*** Excerpted data Section Begins ***

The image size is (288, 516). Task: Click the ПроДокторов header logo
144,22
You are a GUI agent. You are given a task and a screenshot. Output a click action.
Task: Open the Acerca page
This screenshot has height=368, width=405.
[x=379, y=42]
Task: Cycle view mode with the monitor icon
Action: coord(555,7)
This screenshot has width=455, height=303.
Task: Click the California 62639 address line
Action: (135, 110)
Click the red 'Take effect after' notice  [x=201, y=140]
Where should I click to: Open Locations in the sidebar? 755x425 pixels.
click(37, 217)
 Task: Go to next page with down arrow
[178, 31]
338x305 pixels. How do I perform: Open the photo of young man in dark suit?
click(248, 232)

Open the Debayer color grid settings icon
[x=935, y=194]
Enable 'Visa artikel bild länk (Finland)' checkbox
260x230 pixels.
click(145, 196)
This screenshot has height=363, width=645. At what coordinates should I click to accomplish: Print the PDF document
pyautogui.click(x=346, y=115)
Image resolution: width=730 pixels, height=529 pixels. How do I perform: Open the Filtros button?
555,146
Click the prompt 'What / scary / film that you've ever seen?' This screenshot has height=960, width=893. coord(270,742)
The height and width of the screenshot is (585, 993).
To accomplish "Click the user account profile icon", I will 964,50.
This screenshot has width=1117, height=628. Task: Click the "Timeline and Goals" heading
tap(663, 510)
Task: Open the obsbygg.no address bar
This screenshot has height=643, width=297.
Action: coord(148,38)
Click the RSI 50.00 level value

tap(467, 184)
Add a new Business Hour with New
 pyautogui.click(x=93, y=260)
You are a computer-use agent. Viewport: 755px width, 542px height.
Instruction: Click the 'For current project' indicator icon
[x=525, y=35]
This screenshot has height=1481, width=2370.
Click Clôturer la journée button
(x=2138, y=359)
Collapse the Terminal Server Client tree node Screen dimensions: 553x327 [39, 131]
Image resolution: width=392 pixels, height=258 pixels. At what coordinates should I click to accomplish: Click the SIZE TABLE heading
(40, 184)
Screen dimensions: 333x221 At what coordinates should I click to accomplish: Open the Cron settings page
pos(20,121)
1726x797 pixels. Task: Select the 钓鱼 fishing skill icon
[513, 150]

*** Excerpted data Section Ends ***

(What needs to be done) Transcribe every entry, keeping each line exactly as it reads.

(Output for this task)
The image size is (288, 516). Task: Click the ПроДокторов header logo
144,22
You are a GUI agent. You are given a task and a screenshot. Output a click action.
Task: Open the Acerca page
This screenshot has height=368, width=405.
[x=379, y=42]
Task: Cycle view mode with the monitor icon
Action: coord(555,7)
This screenshot has width=455, height=303.
Task: Click the California 62639 address line
Action: (135, 110)
Click the red 'Take effect after' notice  [x=201, y=140]
Where should I click to: Open Locations in the sidebar? 755x425 pixels.
click(37, 217)
 Task: Go to next page with down arrow
[178, 31]
338x305 pixels. How do I perform: Open the photo of young man in dark suit?
click(248, 232)

Open the Debayer color grid settings icon
[x=935, y=194]
Enable 'Visa artikel bild länk (Finland)' checkbox
260x230 pixels.
click(145, 196)
This screenshot has height=363, width=645. At what coordinates should I click to accomplish: Print the PDF document
pyautogui.click(x=346, y=115)
Image resolution: width=730 pixels, height=529 pixels. How do I perform: Open the Filtros button?
555,146
Click the prompt 'What / scary / film that you've ever seen?' This screenshot has height=960, width=893. coord(270,742)
The height and width of the screenshot is (585, 993).
To accomplish "Click the user account profile icon", I will 964,50.
This screenshot has width=1117, height=628. Task: Click the "Timeline and Goals" heading
tap(663, 510)
Task: Open the obsbygg.no address bar
This screenshot has height=643, width=297.
Action: coord(148,38)
Click the RSI 50.00 level value

tap(467, 184)
Add a new Business Hour with New
 pyautogui.click(x=93, y=260)
You are a computer-use agent. Viewport: 755px width, 542px height.
Instruction: Click the 'For current project' indicator icon
[x=525, y=35]
This screenshot has height=1481, width=2370.
Click Clôturer la journée button
(x=2138, y=359)
Collapse the Terminal Server Client tree node Screen dimensions: 553x327 [39, 131]
Image resolution: width=392 pixels, height=258 pixels. At what coordinates should I click to accomplish: Click the SIZE TABLE heading
(40, 184)
Screen dimensions: 333x221 At what coordinates should I click to accomplish: Open the Cron settings page
pos(20,121)
1726x797 pixels. Task: Select the 钓鱼 fishing skill icon
[513, 150]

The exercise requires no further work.